What this task involves: Translate this sentence from the passage on cardiac output measurement below into Spanish: "The averaging of multiple measurements at different phases of the respiratory cycle has therefore been proposed."

Source text:
┏━━

Adolph Fick described the first method of CO estimation in 1870 [16]. The direct Fick method was the reference standard by which all other methods of determining CO were evaluated until the introduction of the PAC. Currently the PAC is considered the ‘Gold Standard’ against which other devices are compared. Despite the ubiquitous use of the PAC, remarkably few studies have investigated the accuracy of the CO measurements as determined by thermodilution. In 1982 Stetz and colleagues analyzed the reliability of the PAC and reported a precision of 15%; that is, there must be a minimal difference of 15% between determinations of CO (three measurements per determination) to suggest clinical significance [17]. This study became the reference standard for the PAC, with a precision of 15% being used in studies evaluating fluid responsiveness. However, more recent studies have been unable to reproduce the findings of Stetz and colleagues. Dhingra and coauthors compared the thermodilution CO with that measured by the Fick technique over a wide range of cardiac outputs [18]. The bias was −0.17 L/min with the upper and lower limits of agreement being 2.96 L/min and −3.30 L/min, respectively. The percentage error was 62%. When compared to the direct Fick method the PAC has a percentage error of 56 to 83% [18][19][20]. The percentage error (2 SD/μ) is derived by the Bland-Altman method with a percentage error of up to 30% being considered clinically acceptable [21]. Philips et al. compared thermodilution CO with surgically implanted ultrasonic flow probes in an ovine model [22]. The percentage bias and precision was −17% and 47% respectively; the PAC under-measured dobutamine-induced CO changes by 20% (relative 66%) compared with the flow probe. This study found that the PAC was an inaccurate measure of CO and was unreliable for detection of CO changes less than 30%. Critchely et al., using a similar methodology in pigs, reported a precision of 26% [23]. These studies suggest that the true CO has to change by at least 25% to be detected by the PAC. Furthermore, the required change may be as high as 100% depending on the monitor being used [24].

It is likely that multiple factors interact to affect the accuracy of the thermodilution CO calculation [25]. Occult warming of cold indicator before injection can produce indicator loses leading to overestimates of CO. Significant losses of thermal indicator arise from the dissipation of cold indicator through the intravascular portions of the catheter which have been pre-warmed by the surrounding blood. Spontaneous or mechanical ventilation affects the actual CO; the SV can vary by as much as 50% at various phases of the respiratory cycle [26][27]. The averaging of multiple measurements at different phases of the respiratory cycle has therefore been proposed. It is unclear how many measurements are needed for sufficient accuracy and reproducibility, but it seems that three, although clinically mostly performed, is insufficient. PA thermodilution CO measurements are unreliable in the presence of tricuspid regurgitation. In general CO is underestimated in patients with tricuspid regurgitation [28][29][30]. This finding is important as the incidence of tricuspid regurgitation is about 15% in the general population increasing to greater than 70% in elderly patients [31][32][33]. It should be noted that the reproducibility of CO measurements by transpulmonary thermodilution appears significantly better than that of the PAC with a precision of about 7% [34][35]. The better precision of transpulmonary thermodilution compared to the PAC is probably related to the longer transit time of the thermal bolus which is not influenced by respiration and arrhythmias.

┗━━

Information provided:
┏━━

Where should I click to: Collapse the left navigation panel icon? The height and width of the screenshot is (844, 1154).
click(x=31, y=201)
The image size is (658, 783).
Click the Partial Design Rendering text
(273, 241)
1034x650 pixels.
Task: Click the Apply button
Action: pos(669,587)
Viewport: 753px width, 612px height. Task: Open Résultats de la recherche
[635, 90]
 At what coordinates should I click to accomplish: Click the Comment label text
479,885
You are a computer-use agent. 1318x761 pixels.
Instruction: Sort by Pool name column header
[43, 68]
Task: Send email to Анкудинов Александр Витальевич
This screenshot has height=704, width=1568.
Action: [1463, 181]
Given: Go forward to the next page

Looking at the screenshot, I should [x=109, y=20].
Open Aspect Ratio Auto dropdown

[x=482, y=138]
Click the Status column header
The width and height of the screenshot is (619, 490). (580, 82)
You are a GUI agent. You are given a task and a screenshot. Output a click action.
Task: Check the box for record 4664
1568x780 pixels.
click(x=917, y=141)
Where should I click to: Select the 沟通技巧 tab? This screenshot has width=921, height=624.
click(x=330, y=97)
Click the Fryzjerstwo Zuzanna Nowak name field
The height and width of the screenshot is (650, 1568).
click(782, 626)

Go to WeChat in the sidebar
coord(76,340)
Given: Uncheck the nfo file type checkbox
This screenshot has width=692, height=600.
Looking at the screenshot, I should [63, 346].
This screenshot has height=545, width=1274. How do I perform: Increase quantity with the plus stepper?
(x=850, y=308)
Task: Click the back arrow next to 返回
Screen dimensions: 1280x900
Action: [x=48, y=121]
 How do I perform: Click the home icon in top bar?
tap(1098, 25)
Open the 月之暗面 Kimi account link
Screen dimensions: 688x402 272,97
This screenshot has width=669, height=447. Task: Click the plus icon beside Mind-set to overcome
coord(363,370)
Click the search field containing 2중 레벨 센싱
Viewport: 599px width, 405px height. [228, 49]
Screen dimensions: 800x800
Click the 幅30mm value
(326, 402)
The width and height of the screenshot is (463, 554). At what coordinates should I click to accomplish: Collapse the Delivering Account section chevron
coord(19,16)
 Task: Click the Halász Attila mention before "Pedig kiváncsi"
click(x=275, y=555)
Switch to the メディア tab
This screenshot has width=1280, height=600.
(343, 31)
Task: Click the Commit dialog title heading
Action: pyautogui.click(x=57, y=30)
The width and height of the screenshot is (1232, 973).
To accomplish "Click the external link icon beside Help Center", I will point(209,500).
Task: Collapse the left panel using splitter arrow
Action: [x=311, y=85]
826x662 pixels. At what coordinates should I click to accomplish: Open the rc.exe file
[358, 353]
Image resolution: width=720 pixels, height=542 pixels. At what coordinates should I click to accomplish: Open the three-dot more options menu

┗━━

Response to this exercise: Por lo tanto, se ha propuesto promediar múltiples mediciones en distintas fases del ciclo respiratorio.